● **Short problem**
Which rows below contain the word "beside"? Pick out each one and copy it in full, counting only matches with the same letter case.
** Begin **
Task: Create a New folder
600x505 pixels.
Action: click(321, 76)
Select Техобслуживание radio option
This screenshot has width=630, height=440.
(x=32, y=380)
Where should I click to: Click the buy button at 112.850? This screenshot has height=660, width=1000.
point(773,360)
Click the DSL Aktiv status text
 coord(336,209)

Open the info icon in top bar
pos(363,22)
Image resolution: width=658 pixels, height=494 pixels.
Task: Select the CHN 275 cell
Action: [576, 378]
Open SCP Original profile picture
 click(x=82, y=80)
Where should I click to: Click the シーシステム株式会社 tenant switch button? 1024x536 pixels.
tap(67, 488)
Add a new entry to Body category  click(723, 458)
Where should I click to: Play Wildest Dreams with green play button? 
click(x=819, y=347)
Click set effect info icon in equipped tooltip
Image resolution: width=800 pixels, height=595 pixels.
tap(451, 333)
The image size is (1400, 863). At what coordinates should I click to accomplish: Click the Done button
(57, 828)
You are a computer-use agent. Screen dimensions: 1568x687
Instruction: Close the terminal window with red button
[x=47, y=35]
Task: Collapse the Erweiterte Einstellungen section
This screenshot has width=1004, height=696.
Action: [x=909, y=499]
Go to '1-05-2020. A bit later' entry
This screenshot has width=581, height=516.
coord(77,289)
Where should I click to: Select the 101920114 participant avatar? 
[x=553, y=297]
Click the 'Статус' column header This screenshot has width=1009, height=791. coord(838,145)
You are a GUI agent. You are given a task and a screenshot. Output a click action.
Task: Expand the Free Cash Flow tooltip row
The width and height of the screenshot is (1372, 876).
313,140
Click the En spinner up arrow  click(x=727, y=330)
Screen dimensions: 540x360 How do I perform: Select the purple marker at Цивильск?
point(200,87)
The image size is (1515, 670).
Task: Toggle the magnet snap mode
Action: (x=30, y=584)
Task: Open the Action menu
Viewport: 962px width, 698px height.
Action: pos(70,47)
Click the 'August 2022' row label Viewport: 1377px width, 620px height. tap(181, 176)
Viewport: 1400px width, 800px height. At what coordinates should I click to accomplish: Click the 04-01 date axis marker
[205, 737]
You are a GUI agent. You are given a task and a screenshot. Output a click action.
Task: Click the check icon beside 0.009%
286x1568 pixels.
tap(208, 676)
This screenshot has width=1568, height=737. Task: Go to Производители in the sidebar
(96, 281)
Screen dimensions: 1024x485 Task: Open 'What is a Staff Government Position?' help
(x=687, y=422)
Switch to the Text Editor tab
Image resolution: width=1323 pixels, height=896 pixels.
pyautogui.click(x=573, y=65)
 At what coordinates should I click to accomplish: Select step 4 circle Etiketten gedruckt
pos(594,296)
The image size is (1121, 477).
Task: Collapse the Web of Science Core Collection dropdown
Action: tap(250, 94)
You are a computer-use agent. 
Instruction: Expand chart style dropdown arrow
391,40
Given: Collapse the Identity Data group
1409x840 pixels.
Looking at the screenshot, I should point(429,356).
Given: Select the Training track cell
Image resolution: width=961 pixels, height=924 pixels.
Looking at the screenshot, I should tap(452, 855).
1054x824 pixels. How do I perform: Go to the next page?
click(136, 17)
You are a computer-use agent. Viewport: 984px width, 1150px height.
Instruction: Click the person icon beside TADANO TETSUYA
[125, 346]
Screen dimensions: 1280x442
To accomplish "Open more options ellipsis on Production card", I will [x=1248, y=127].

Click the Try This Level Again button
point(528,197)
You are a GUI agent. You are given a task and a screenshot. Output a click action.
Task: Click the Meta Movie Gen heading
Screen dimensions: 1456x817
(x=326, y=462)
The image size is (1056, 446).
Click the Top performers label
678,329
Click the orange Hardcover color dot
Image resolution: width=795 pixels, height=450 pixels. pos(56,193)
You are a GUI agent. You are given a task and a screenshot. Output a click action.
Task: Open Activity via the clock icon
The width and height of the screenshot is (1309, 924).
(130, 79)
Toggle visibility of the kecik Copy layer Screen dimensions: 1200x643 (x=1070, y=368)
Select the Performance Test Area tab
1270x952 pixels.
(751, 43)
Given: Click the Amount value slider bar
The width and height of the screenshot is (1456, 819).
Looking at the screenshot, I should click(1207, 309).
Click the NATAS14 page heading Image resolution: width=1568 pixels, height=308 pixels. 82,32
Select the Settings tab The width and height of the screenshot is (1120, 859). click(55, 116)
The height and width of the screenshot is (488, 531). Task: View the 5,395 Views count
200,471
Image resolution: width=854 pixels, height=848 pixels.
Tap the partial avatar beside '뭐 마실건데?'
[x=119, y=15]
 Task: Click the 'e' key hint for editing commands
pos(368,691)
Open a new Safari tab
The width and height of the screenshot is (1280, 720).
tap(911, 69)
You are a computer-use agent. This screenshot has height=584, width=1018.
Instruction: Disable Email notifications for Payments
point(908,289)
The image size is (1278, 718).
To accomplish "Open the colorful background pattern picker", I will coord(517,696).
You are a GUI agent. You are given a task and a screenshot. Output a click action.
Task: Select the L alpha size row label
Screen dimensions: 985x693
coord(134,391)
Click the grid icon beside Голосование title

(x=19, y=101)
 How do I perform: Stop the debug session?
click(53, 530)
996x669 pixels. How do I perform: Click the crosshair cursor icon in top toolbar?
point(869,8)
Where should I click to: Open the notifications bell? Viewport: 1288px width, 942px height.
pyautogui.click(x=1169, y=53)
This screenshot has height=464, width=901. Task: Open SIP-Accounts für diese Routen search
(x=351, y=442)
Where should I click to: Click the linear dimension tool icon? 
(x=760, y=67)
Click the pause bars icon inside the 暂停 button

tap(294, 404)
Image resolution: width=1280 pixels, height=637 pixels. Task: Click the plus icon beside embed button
** End **
● **Right answer**
Task: Click the check icon beside 0.009%
Instruction: Click the person icon beside TADANO TETSUYA
Tap the partial avatar beside '뭐 마실건데?'
Click the grid icon beside Голосование title
Image resolution: width=1280 pixels, height=637 pixels. Task: Click the plus icon beside embed button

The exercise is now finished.